= Beginning of Section =
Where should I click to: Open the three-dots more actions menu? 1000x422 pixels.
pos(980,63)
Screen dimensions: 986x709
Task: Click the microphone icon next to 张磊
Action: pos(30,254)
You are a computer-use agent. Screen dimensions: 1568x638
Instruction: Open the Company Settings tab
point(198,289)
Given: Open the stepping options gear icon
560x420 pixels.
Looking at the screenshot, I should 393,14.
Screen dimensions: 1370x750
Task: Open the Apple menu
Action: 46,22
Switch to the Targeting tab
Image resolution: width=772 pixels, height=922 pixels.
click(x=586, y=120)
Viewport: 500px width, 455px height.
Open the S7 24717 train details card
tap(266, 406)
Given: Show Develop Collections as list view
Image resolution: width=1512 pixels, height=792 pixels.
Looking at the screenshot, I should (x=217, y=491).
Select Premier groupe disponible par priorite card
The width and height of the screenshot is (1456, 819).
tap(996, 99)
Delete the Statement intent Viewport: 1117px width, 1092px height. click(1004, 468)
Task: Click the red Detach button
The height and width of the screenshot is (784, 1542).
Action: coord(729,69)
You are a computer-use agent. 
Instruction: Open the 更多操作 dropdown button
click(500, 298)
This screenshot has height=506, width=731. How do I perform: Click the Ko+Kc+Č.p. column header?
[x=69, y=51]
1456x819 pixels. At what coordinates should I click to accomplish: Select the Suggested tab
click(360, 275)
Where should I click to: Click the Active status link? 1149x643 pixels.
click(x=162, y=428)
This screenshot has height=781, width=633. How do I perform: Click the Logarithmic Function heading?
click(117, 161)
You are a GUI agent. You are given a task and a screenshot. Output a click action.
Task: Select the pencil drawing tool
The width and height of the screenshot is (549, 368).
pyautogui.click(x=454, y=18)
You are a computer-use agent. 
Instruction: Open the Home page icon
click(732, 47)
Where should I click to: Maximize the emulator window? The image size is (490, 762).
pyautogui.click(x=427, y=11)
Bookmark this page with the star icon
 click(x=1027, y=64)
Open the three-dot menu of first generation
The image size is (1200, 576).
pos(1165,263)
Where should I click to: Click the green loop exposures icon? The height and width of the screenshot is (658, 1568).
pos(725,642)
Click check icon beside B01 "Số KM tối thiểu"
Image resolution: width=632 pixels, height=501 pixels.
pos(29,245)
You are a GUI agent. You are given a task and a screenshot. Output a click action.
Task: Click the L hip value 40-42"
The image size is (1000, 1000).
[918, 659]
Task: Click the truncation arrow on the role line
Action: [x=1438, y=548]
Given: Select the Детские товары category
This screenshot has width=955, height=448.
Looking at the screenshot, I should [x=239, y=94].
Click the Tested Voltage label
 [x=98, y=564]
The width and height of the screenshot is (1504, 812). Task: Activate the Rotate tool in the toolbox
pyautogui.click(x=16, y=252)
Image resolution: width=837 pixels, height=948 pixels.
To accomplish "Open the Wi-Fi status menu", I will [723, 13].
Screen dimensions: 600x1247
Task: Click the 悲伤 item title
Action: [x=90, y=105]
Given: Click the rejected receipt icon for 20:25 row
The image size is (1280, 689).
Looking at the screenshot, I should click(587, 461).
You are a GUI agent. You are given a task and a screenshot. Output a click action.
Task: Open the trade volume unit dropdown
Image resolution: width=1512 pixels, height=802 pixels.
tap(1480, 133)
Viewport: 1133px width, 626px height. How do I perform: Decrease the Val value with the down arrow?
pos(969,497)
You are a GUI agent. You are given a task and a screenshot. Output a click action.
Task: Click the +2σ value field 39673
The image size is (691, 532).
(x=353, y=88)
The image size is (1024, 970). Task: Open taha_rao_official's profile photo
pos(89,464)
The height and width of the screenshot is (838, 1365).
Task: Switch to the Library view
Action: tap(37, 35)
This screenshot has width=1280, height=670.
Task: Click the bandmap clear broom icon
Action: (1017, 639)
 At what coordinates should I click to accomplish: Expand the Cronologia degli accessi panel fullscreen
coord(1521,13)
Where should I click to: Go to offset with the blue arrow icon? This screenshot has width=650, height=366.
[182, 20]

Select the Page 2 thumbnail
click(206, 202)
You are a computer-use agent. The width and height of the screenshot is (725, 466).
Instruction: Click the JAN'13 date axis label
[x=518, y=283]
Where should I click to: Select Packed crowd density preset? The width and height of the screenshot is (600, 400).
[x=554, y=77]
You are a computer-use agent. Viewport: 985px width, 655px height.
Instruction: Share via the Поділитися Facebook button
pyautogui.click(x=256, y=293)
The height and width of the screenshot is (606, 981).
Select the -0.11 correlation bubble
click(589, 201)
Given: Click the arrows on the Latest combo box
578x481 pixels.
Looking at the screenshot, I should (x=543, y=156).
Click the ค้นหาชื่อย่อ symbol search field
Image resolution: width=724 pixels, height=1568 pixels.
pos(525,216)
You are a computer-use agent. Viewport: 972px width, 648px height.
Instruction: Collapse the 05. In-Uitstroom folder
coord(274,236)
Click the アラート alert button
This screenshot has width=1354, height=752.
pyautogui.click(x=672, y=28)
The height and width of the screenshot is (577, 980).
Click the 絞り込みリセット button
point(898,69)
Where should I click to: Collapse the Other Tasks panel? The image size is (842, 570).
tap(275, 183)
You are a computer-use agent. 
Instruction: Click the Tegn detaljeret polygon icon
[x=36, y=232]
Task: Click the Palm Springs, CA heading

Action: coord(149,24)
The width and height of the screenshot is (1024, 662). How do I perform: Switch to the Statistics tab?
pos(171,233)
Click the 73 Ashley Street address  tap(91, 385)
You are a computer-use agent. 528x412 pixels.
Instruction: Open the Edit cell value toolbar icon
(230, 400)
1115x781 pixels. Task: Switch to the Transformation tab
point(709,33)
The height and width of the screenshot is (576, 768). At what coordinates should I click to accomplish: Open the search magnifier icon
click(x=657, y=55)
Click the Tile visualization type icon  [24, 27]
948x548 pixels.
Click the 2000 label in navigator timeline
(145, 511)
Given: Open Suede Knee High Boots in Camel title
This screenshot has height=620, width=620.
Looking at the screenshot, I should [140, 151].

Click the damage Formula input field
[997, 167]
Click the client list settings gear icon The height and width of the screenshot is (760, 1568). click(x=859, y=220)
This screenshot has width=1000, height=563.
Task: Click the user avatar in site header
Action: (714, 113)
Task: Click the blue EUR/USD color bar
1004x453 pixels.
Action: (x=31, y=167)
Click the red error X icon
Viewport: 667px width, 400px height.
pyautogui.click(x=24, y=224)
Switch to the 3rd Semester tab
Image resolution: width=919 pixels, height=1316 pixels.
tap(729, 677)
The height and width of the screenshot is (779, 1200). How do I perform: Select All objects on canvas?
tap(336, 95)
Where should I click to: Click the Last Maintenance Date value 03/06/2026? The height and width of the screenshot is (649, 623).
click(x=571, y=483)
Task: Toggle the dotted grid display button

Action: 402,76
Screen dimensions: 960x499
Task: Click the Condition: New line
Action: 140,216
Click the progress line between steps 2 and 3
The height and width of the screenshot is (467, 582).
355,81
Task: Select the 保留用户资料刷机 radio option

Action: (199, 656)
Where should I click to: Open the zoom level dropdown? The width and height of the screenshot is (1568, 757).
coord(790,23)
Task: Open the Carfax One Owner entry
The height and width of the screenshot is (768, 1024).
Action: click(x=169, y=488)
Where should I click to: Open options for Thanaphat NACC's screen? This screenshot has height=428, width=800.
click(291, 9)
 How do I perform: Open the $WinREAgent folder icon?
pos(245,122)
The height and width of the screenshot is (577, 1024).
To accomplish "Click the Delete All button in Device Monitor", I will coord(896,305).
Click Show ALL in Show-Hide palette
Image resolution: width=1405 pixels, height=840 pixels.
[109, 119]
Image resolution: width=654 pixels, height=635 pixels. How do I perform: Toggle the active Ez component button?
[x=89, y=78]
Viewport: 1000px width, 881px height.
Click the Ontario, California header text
= End of Section =
#### TASK TO COMPLETE
Search the entries for "computer" and copy each matching line.

#### RESPONSE
You are a computer-use agent. Screen dimensions: 1568x638
You are a computer-use agent. 
You are a computer-use agent. 
You are a computer-use agent. The width and height of the screenshot is (725, 466).
You are a computer-use agent. Viewport: 985px width, 655px height.
You are a computer-use agent. Viewport: 972px width, 648px height.
You are a computer-use agent. 
You are a computer-use agent. 528x412 pixels.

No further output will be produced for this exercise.